# I have tried everything I NEED SOME HELP PLEASE!!



## Bodacious (Aug 7, 2010)

I have a 94 Nissan Altima 5 speed....Here is what it does.. Its hard to start,but when it does start it idles good like there is nothing wrong with it. Ok when you give it alot of gas it boggs down,you cant take off from a hill because it wont take the gas it needs and it will die on me.If you give it gas slow it does good. Sometimes when you first start it and it dont start it will blow white smoke out of the air intake box. The car has no codes on it(no check engine light on)



Here is what I have done...

New spark plugs,distributor cap,wires,fuel filter,air filter and the cold start sencer(heard that might have been the problem but wasnt)

I unhooked the mass air sencer and it was reading.Just to make sure I also tried one from a junk yard and that wasnt it either. 

I have gutted the converter.
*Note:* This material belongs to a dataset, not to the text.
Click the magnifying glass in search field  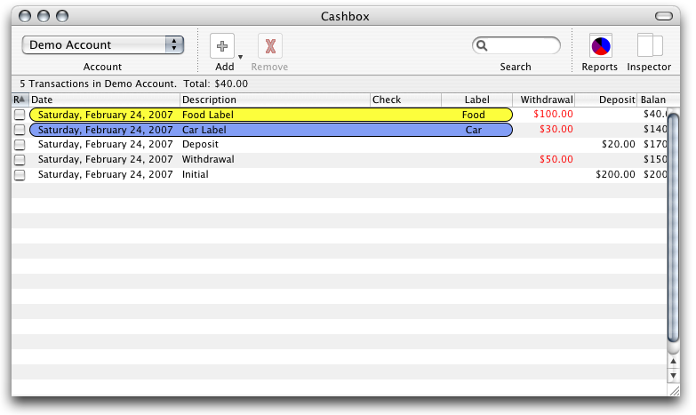[x=483, y=45]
I have also unhooked the exhaust from the minifold wasnt it either.Thanks


----------



## Chris Bravo (Jan 30, 2010)

Try checking your throttle body, and your TPS


----------



## double b26 (Aug 21, 2010)

have you looked into the EGR valve and system? over time, the valve itself will get clogged up with carbon buildup and the gasses cant flow through. same goes for the intake runners (ie: the chambers in the intake where the gasses flow from the valve into the combustion chamber). or in some cases, some of the runners will clog, but the others, and the valve will still flow. in this case, all that gas gets sent to the open chambers, and can mess up the detonation, causing a miss or bogging. 
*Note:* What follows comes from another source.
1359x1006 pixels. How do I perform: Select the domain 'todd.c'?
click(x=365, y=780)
im new to the nissan's (literally, just bought a 93 altima this afternoon... my fist nissan), but this is a common problem with hondas. my 91 accord would take off decently under very light throttle. if you got on the gas any time before the engine reached 2-2.5k, it would bog down and actually loose power/speed. once it revved up to about 2.5 or so, it would run like a champ. like you, i tried all the normal replacements (plugs, wires, dizzy, filters, gutted cat, checked timing, etc), and each one would help the car in general, but not fix the problem. 

i would recommend you at least pull the egr valve and see if there is a lot of buildup on it. the gasket is cheap, so get a new one and put a little rtv on it too when refitting the valve. like i said, i dont know about this engine, but the f22 in 91-93 accords have plugs that you have to drill a hole in and use a screw and slidehammer to pull them out. however, in the 90 model, there are no plugs, just machined flat spots where the plugs are located on later models. on the older models, you have to drill a hole into the intake (at the future plug location) and re-seal after cleaning. 94+ models got a removable metal 'cap' that you can unbolt and pull off the intake to clean the ports. and of course, you can take the intake manifold completely off and clean it that way too.

i hope this gives you an idea of what to look for. you can use carb cleaner to clean the carbon, but some people recommend using seafoam instead. the cleaner will get down into the intake (if you pull the plugs and clean runners), so its gonna burn and go through the exhaust when you start the car. people say the seafoam is safer for the O2 sensor than the carb cleaner. 

also, if you do go with the seafoam, use some of it to clean out your vacuum system. on most engines, the brake booster line is best to use because its usually easy to get to, feeds all cylinders, and is large diameter. do it with the engine warm and running. directions on the can and website.

this may be taboo, but if you look HERE, it will take you to a honda-tech forum post w/ pics of the setup on the honda f22a1 engine. im sure the nissan setup will be somewhat different, but it will give you an idea of what im talking about.


----------



## leftym2d (Aug 22, 2010)

you most likely have a clog. i suggest you either check it out yourself or go to a shop.


----------



## double b26 (Aug 21, 2010)

leftym2d said:


> you most likely have a clog. i suggest you either check it out yourself or go to a shop.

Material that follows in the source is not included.